::: Available data :::

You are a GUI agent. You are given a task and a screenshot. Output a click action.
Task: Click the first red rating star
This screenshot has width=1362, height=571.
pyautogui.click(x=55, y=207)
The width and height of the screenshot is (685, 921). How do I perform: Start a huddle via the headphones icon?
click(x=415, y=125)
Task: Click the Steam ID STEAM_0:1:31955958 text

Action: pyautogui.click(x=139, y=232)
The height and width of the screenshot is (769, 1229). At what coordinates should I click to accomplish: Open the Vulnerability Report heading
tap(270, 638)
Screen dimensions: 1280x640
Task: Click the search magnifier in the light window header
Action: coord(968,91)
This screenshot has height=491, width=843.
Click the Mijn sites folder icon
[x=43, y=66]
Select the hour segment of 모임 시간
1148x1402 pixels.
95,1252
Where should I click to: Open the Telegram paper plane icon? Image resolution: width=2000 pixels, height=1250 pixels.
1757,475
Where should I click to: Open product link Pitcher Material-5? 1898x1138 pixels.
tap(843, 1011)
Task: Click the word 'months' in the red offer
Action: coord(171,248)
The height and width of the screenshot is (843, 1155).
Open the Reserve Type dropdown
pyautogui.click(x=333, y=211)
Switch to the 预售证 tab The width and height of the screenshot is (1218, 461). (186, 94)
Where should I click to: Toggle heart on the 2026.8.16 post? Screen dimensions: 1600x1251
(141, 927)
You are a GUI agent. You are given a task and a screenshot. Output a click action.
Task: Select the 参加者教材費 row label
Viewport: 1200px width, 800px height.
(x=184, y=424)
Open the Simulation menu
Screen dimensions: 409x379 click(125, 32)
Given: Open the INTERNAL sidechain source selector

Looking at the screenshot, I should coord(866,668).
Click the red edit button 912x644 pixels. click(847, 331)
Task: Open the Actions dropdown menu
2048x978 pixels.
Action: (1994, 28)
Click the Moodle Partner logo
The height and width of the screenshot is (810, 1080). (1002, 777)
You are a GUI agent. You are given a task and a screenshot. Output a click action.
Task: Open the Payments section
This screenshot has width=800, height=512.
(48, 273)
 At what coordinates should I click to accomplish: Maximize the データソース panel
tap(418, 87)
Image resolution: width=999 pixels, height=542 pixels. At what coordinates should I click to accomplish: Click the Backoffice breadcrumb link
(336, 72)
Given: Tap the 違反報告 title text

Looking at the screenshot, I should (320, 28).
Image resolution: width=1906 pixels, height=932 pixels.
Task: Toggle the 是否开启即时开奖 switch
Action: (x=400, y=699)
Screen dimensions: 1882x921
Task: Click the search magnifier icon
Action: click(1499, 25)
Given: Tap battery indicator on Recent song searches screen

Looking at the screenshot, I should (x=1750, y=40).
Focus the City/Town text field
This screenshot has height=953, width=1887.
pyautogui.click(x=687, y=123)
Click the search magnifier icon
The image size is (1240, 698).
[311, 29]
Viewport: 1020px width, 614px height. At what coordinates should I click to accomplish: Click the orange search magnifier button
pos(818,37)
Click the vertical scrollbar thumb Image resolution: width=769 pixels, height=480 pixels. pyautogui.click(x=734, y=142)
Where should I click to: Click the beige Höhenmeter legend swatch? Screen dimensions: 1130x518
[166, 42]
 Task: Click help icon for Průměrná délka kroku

:::

Activity. Print the entries once more, character for character.

Exercise response.
You are a GUI agent. You are given a task and a screenshot. Output a click action.
Task: Click the first red rating star
This screenshot has width=1362, height=571.
pyautogui.click(x=55, y=207)
The width and height of the screenshot is (685, 921). How do I perform: Start a huddle via the headphones icon?
click(x=415, y=125)
Task: Click the Steam ID STEAM_0:1:31955958 text

Action: pyautogui.click(x=139, y=232)
The height and width of the screenshot is (769, 1229). At what coordinates should I click to accomplish: Open the Vulnerability Report heading
tap(270, 638)
Screen dimensions: 1280x640
Task: Click the search magnifier in the light window header
Action: coord(968,91)
This screenshot has height=491, width=843.
Click the Mijn sites folder icon
[x=43, y=66]
Select the hour segment of 모임 시간
1148x1402 pixels.
95,1252
Where should I click to: Open the Telegram paper plane icon? Image resolution: width=2000 pixels, height=1250 pixels.
1757,475
Where should I click to: Open product link Pitcher Material-5? 1898x1138 pixels.
tap(843, 1011)
Task: Click the word 'months' in the red offer
Action: coord(171,248)
The height and width of the screenshot is (843, 1155).
Open the Reserve Type dropdown
pyautogui.click(x=333, y=211)
Switch to the 预售证 tab The width and height of the screenshot is (1218, 461). (186, 94)
Where should I click to: Toggle heart on the 2026.8.16 post? Screen dimensions: 1600x1251
(141, 927)
You are a GUI agent. You are given a task and a screenshot. Output a click action.
Task: Select the 参加者教材費 row label
Viewport: 1200px width, 800px height.
(x=184, y=424)
Open the Simulation menu
Screen dimensions: 409x379 click(125, 32)
Given: Open the INTERNAL sidechain source selector

Looking at the screenshot, I should coord(866,668).
Click the red edit button 912x644 pixels. click(847, 331)
Task: Open the Actions dropdown menu
2048x978 pixels.
Action: (1994, 28)
Click the Moodle Partner logo
The height and width of the screenshot is (810, 1080). (1002, 777)
You are a GUI agent. You are given a task and a screenshot. Output a click action.
Task: Open the Payments section
This screenshot has width=800, height=512.
(48, 273)
 At what coordinates should I click to accomplish: Maximize the データソース panel
tap(418, 87)
Image resolution: width=999 pixels, height=542 pixels. At what coordinates should I click to accomplish: Click the Backoffice breadcrumb link
(336, 72)
Given: Tap the 違反報告 title text

Looking at the screenshot, I should (320, 28).
Image resolution: width=1906 pixels, height=932 pixels.
Task: Toggle the 是否开启即时开奖 switch
Action: (x=400, y=699)
Screen dimensions: 1882x921
Task: Click the search magnifier icon
Action: click(1499, 25)
Given: Tap battery indicator on Recent song searches screen

Looking at the screenshot, I should (x=1750, y=40).
Focus the City/Town text field
This screenshot has height=953, width=1887.
pyautogui.click(x=687, y=123)
Click the search magnifier icon
The image size is (1240, 698).
[311, 29]
Viewport: 1020px width, 614px height. At what coordinates should I click to accomplish: Click the orange search magnifier button
pos(818,37)
Click the vertical scrollbar thumb Image resolution: width=769 pixels, height=480 pixels. pyautogui.click(x=734, y=142)
Where should I click to: Click the beige Höhenmeter legend swatch? Screen dimensions: 1130x518
[166, 42]
 Task: Click help icon for Průměrná délka kroku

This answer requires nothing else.